Discovering that you need dialysis or a transplant can feel life-altering. Fortunately, there are treatments options and medications that can replace kidney function and help you maintain your quality of life. One option is hemodialysis (HD), and it could be a treatment that’s right for you.

How does hemodialysis work?

In hemodialysis, a machine removes blood from the body and filters it through a man-made membrane called a dialyzer, or artificial kidney, to clean out toxins that your kidneys can no longer remove. The filtered blood is then returned to the body. Only a small amount of blood (less than two cups) is outside of the body at any time. To perform hemodialysis there needs to be an access point created to get the blood from the body to the dialyzer and back to the body. Typically, an arteriovenous (AV) fistula or an AV graft will be surgically created, usually in your non-dominant forearm, to act as the access point for dialysis. Your doctor will determine the right type of access for you.

Are there different types of hemodialysis?

HD can be performed in three ways to fit your way of life: at home (called home hemodialysis or HHD), in a dialysis center during the day, or in a dialysis center overnight while you sleep (called in-center nocturnal hemodialysis ).

How often is hemodialysis done?

Depending on the type of hemodialysis treatment you choose and what your doctor prescribes, your treatment schedule can vary. People who perform HHD can dialyze five or six times a week for two to three hours per session. People who do in-center hemodialysis usually dialyze three times a week, for about three to four hours each treatment.

Will hemodialysis treatments fit my lifestyle?

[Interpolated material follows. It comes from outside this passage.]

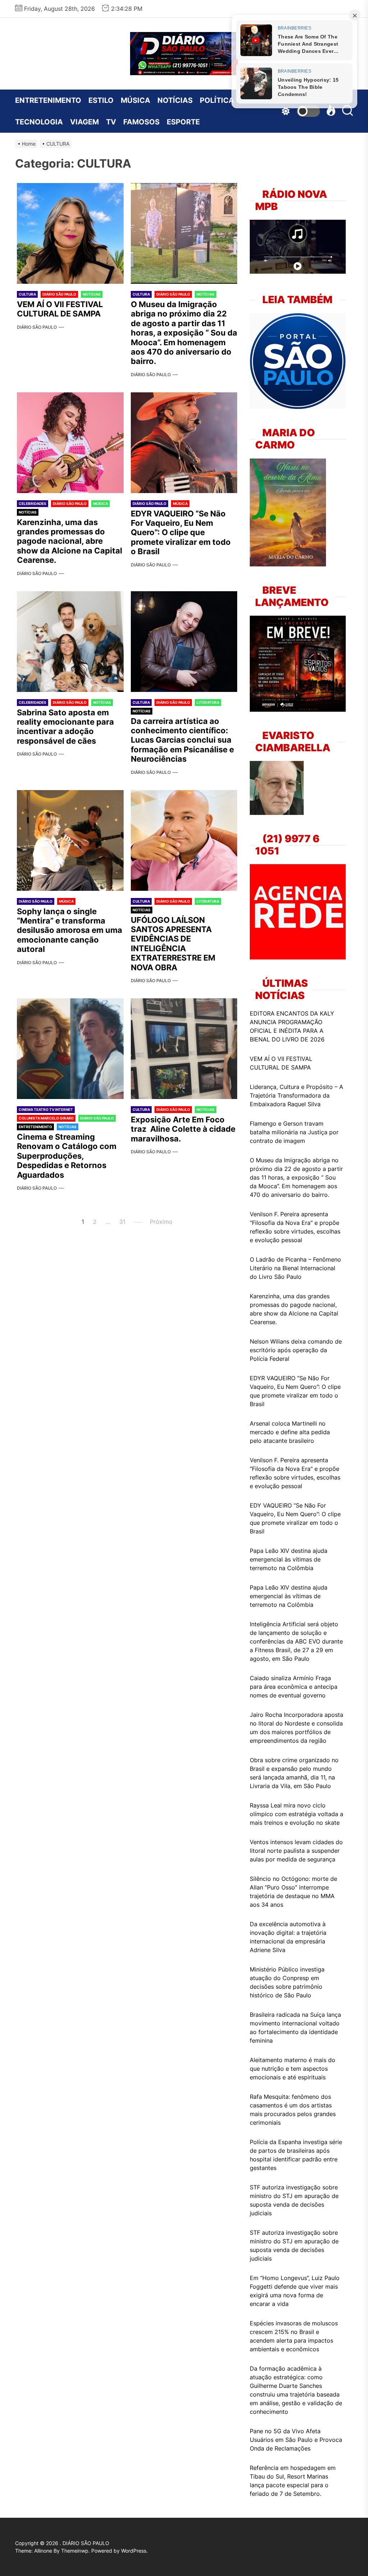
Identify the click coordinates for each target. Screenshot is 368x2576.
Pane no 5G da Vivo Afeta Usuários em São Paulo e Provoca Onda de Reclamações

Hemodialysis is an effective treatment when you have end stage renal disease (ESRD). However, HD is only one component of your comprehensive treatment plan, and you will need to make some adjustments to your everyday life. Be sure to follow your prescribed diet and fluid restrictions as well as your prescriptions, which may replace other functions of the kidney, such as regulating blood pressure and stimulating production of red blood cells to prevent anemia.

All dialysis treatments have their advantages and disadvantages. Based on your lifestyle and medical needs, you and your doctor can discuss your options and decide which one is right for you.